À Orange, sur un plateau de centre d’appels, une initiative de « tract syndical » en trois épisodes pour lutter contre le discours managérial…
Un tract dessiné réalisé par Claire Robert
L’usager et le client
Progressivement, l’usager a été supplanté par le client. Au premier, on doit un service public de base lié à l’usage d’un bien commun : accès à internet, au réseau mobile, au téléphone, à l’électricité, au transport, etc. Le second renvoie aux prétendus choix du consommateur.
Englué dans un maquis d’offres tarifaires, le client peut trouver grâce aux stratégies de communication le sentiment d’une liberté individuelle qui est celle du consommateur. De là découle la propagation d’un charabia techno-gestionnaire qui soutient cette illusion¹.
Mais les téléconseillers savent que cette vulgate n’a aucun rapport avec la réalité. En effet, la quasi-totalité des dysfonctionnements relèvent avant tout des problèmes conjugués d’une infrastructure laissée à l’abandon, du sous-effectif, de la sous-traitance, et du cloisonnement comptable des activités.
À cela s’ajoute ce que l’on appelle « la mise au travail du client » : les manipulations techniques ou démarches accrues qu’on demande au client d’accomplir – source nouvelle de profit pour l’entreprise qui peut ainsi s’en affranchir – sont souvent à l’origine d’exaspérations, de malentendus, ou de contretemps.

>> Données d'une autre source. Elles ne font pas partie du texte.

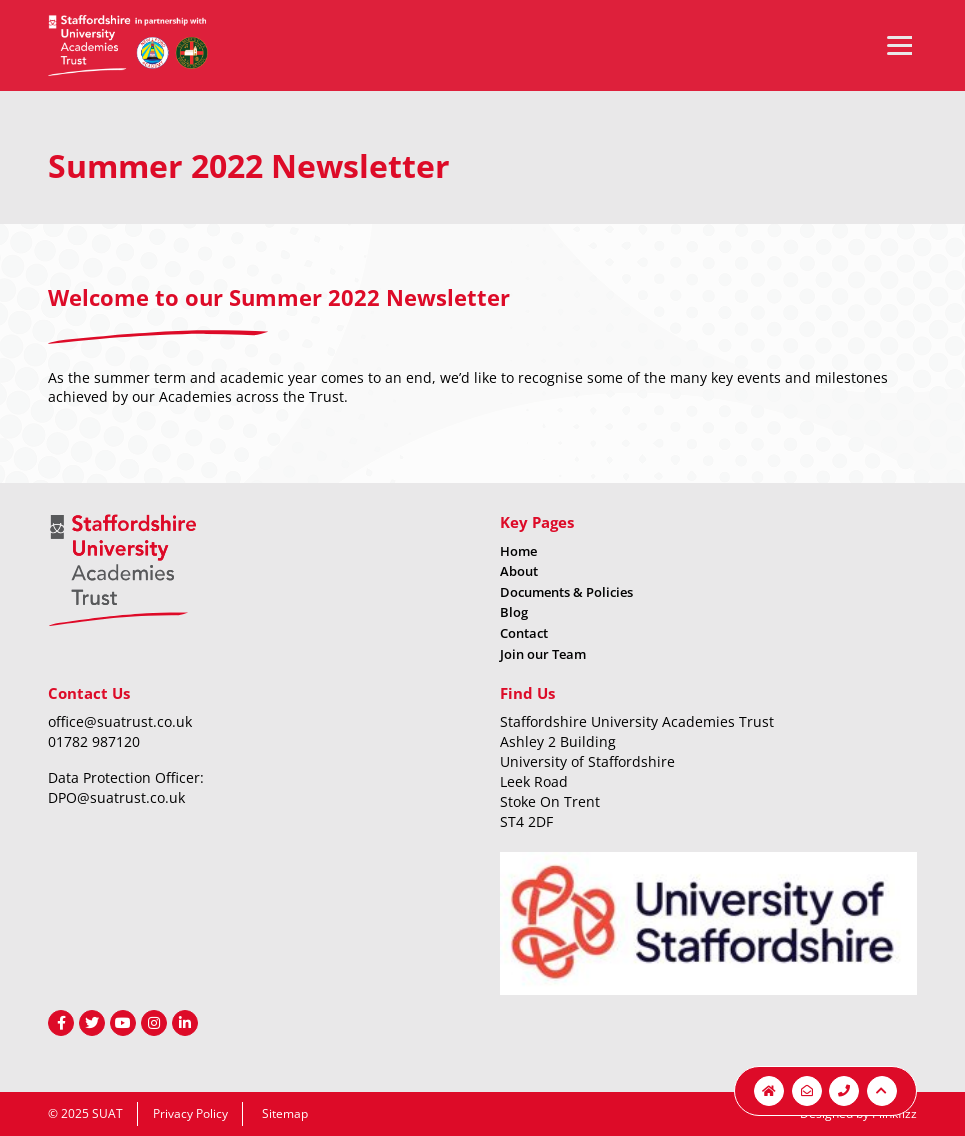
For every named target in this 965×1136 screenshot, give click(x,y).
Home (518, 551)
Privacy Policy (190, 1113)
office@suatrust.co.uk (120, 721)
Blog (514, 612)
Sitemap (285, 1113)
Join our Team (543, 654)
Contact (524, 633)
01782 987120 (94, 741)
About (519, 571)
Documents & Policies (566, 592)
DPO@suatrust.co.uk (116, 797)
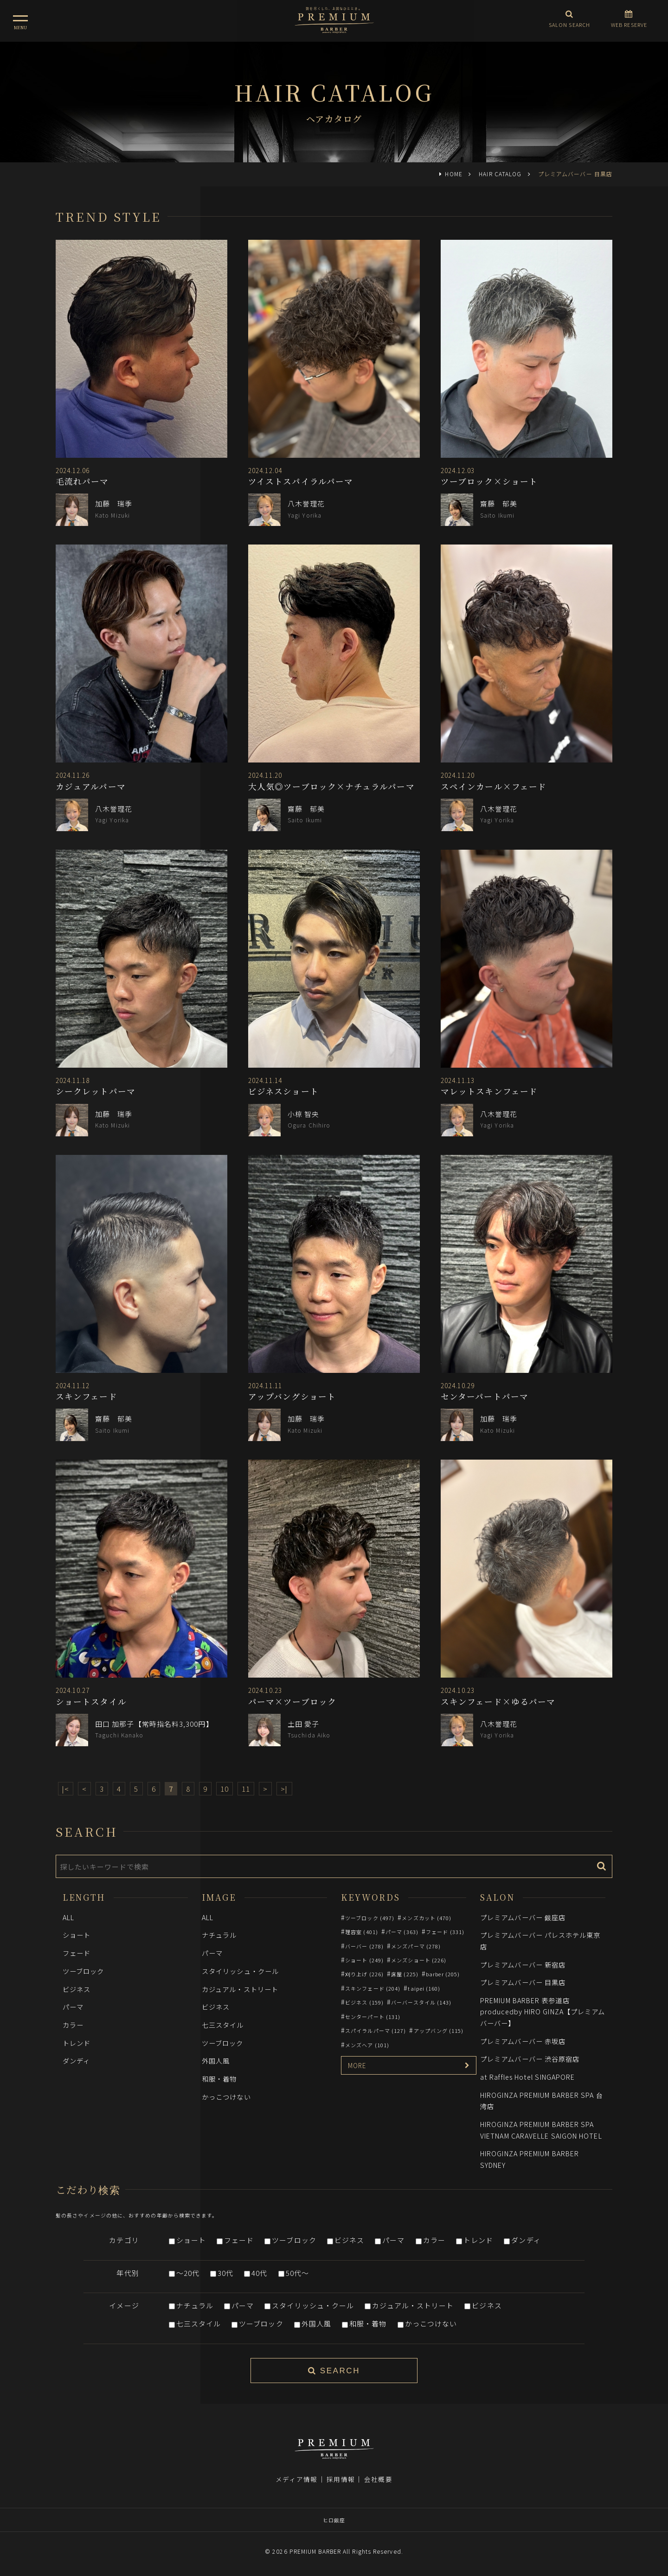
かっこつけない (226, 2097)
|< (65, 1789)
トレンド (76, 2043)
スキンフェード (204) (372, 1988)
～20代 (187, 2273)
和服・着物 (219, 2078)
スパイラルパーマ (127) (375, 2030)
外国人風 (216, 2060)
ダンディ (76, 2060)
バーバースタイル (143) (421, 2002)
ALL (68, 1917)
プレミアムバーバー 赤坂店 (522, 2041)
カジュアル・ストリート (240, 1989)
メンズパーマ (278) (416, 1946)
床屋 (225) (404, 1974)
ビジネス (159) (364, 2002)
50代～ (297, 2273)
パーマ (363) (401, 1931)
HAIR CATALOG (500, 174)
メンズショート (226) (418, 1960)
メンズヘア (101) (367, 2045)
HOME (453, 174)
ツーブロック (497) (369, 1918)
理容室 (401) (361, 1931)
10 (224, 1789)
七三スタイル (223, 2025)
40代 (259, 2273)
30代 (225, 2273)
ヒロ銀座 (334, 2520)
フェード (76, 1953)
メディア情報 (296, 2479)
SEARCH (334, 2370)
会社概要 (378, 2479)
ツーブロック (83, 1971)
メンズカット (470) (426, 1918)
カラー (73, 2025)
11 (246, 1789)
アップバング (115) (439, 2030)
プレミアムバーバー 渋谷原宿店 (529, 2058)
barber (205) (443, 1974)
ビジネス (76, 1989)
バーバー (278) (364, 1946)
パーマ (73, 2007)
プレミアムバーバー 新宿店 (522, 1964)
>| (284, 1789)
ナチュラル (219, 1935)
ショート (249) (364, 1960)
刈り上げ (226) (364, 1974)
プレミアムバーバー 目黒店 (522, 1982)
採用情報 (340, 2479)
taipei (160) (424, 1988)
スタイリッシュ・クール (240, 1971)
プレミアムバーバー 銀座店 (522, 1917)
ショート (76, 1935)
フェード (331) (445, 1931)
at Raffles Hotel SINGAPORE (527, 2077)
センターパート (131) (372, 2016)
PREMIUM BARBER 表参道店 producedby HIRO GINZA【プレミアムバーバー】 (542, 2011)
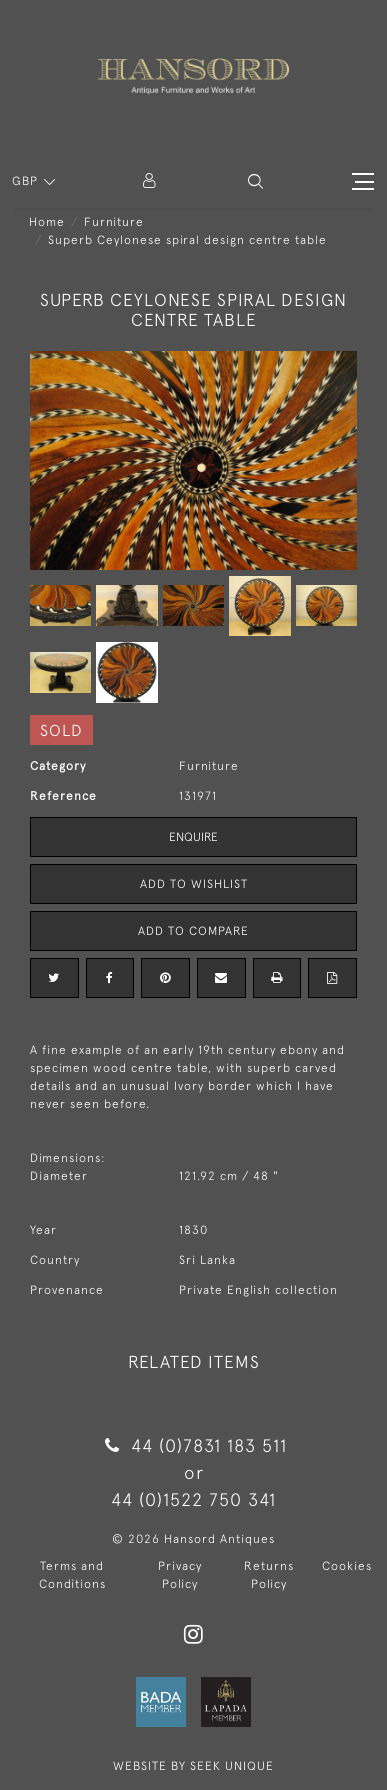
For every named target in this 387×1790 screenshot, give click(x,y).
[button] (255, 181)
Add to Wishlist (194, 884)
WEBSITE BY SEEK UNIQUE (193, 1766)
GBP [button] (27, 181)
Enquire (193, 837)
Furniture (114, 222)
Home (47, 222)
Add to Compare (193, 931)
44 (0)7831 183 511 (193, 1445)
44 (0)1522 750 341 (193, 1499)
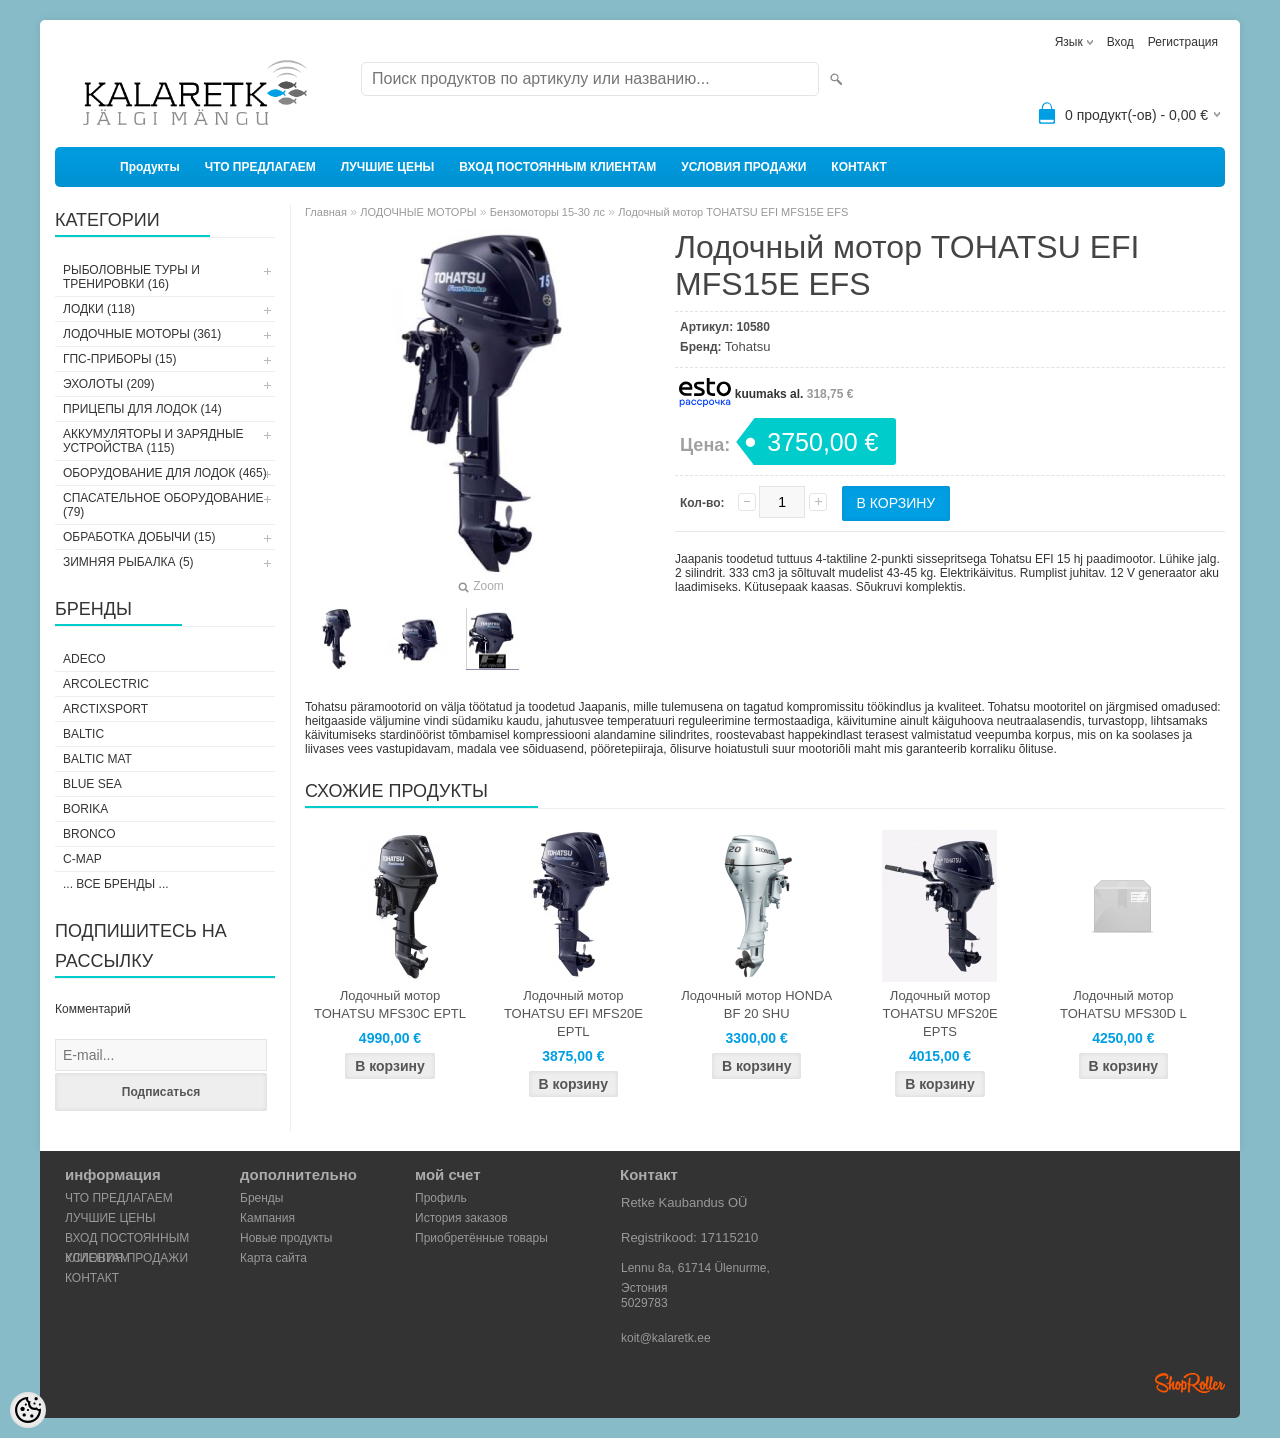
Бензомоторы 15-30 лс (547, 212)
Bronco (89, 834)
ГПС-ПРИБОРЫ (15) (119, 359)
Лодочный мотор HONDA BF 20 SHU (756, 1004)
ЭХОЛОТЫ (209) (109, 384)
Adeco (84, 659)
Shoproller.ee (1190, 1383)
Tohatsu (748, 346)
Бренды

Dans ce deuxième épisode, Mark Damian est confronté à cette négation du savoir des professionnels au nom de la logique marketing. Mieux : on lui demande de faire passer cette remise en cause des savoirs de métier à travers des briefs infantilisants portant sur l’élection-du-meilleur-verbatim-client…²
Cela renvoie notre personnage aux années 1995-1996. À cette époque, qui marque le grand tournant de la privatisation de France Télécom, des modules de formation visaient à amener les techniciens et lignards à « faire le deuil »³ de leur ancien métier lors d’un « autodafé » collectif. Des faits concordants, rapportés par SUD auprès d’autorités de l’époque (le ministre de l’intérieur et le maire d’Évry), ont fait soupçonner des liens entre l’organisme qui dispensait cette « formation » et une secte.
On peut s’interroger sur la concordance troublante de ces modules, alors appelés « Métamorphose », avec certains challenges et briefs impulsés aujourd’hui par le management. En effet, on observe que les mêmes termes et les mêmes objectifs continuent peu ou prou à y être employés : empathie, émotion, bien-être, harmonie, ou encore grandir, travailler sur soi, etc.
Au regard du débat public sur la souffrance au travail, ces dispositifs ludiques et puériles peuvent être source de souffrance morale : ils obligent à trahir son idéal ou ses valeurs, ou conduisent à commettre des actes que l’on réprouve.
Les questions qui travaillent Mark Damian dans cet épisode sont donc en substance les suivantes :
Servir l’usager, ou des sondages hors-sol ? (voir épisode 1, p. 4)
Donner sens à son travail, ou satisfaire un manage-ment gestionnaire ?
Pour qui roule-t-on ?
1 Exemple : « Nous voulons, dans un monde en pleine révolution numérique, faire vivre à chacun de nos clients une expérience incomparable, au quotidien. »
(Stéphane Richard)2 Comme le dit Christophe Dejours, l’un des spécialistes de la souffrance au travail : « Les challenges entraînent les salariés dans une spirale d’engagement envers la stratégie de l’entreprise : après s’être prêté à ces jeux ridicules devant témoins, impossible de reculer, de contester. Si les salariés s’engagent dans ces activités puériles, c’est qu’on leur offre la possibilité de régresser. Or, « un enfant n’est pas responsable » – de tromper le client ou de ne pas avoir vu que le collègue allait si mal avant son suicide. »
http://www.liberation.fr/societe/2015/02/27/chacun-est-seul-plus-personne-ne-se-parle_12110683 Dix ans plus tard, Didier Lombard, dans un séminaire de cadres, reprend la
« courbe du deuil » formalisée en psychiatrie pour rendre compte des étapes psychiques d’une personne apprenant qu’elle est atteinte d’une maladie incurable.